Proposal: All New Yorkers Become Organ Donors
Assemblyman Brodsky Earlier Introduced a Bill That Would Have Made Organ Donation the Default Position for Every New Yorker.

You know you are on to a scam when a proposal redefines basic language.   This politician has suggested that who is a donor should be decided by the state.

That’s kind of like the mandatory volunteer corps the US House of Representatives voted on last year.
This shouldn’t come as any surprise, however. Organ donation has never been about informed consent. I doubt if most people who give permission to have their organs removed realize they are authorizing the removal of those organs while they are still alive.

Many people think that if they die in the parking lot of a hospital they can have their vital organs removed and given to someone else. They cannot. It is too late. Most organs (the cornea might be one exception, for example) must be taken from your body while you are still breathing and your heart is still beating.

There were no legal organ donations of vital organs in the U.S. until after the AMA changed their definition of death in 1973 from the previous definitions of irreversible cessation of respiration and circulation (your heart stopped and you stopped breathing, and no one could resuscitate you).   These, of course, are Biblically-based definitions of death.

There were several awful consequences to this new legal phrase: brain death.

First, of course, there was no settled definition of brain death (and there still isn’t!). At last count, there were about 23 definitions of brain death.

Second, only a new definition of death could justify the removal of vital organs. So, “he’s dead now, we can take his organs” could be said legally, if not sincerely. This death was by decree, not by science or rationality. In fact, the legal change of definition that followed the AMA’s change would be in the face of contrary evidence. Before the definition was changed, several “practice” studies were done using the new definition and resulted in calling some patients “dead”. It carried no legal authority so no organs were removed, of course. But shockingly (to those wanting to change the definition), several of those that had been declared “dead” would come back to life.

Third, declaring people dead while they were still breathing and their hearts were still beating would more easily justify the removal of life support mechanisms. Instead of letting someone die (which arguably is justifiable in some cases) you would simply remove machines from people who were “already dead”.

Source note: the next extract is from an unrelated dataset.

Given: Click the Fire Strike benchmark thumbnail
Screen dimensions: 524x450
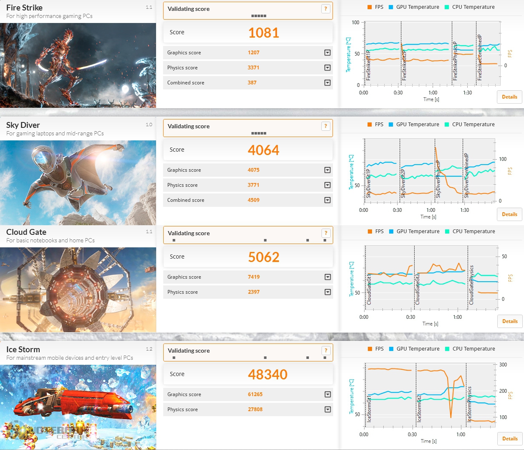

These changes have had one other sorrowful result. The line between death and life has been blurred in the eyes of the public. When Terri Schiavo was dying of thirst, many journalists defended what was done to this poor woman because she was “brain dead” anyway.

Now, some want to take organs from unwilling “donors”.  What was questionably “informed consent”  may soon become “presumed consent.”   Will death panels be even more encouraged to assign people to death, when there is the added “incentive” of finding good organs for harvesting?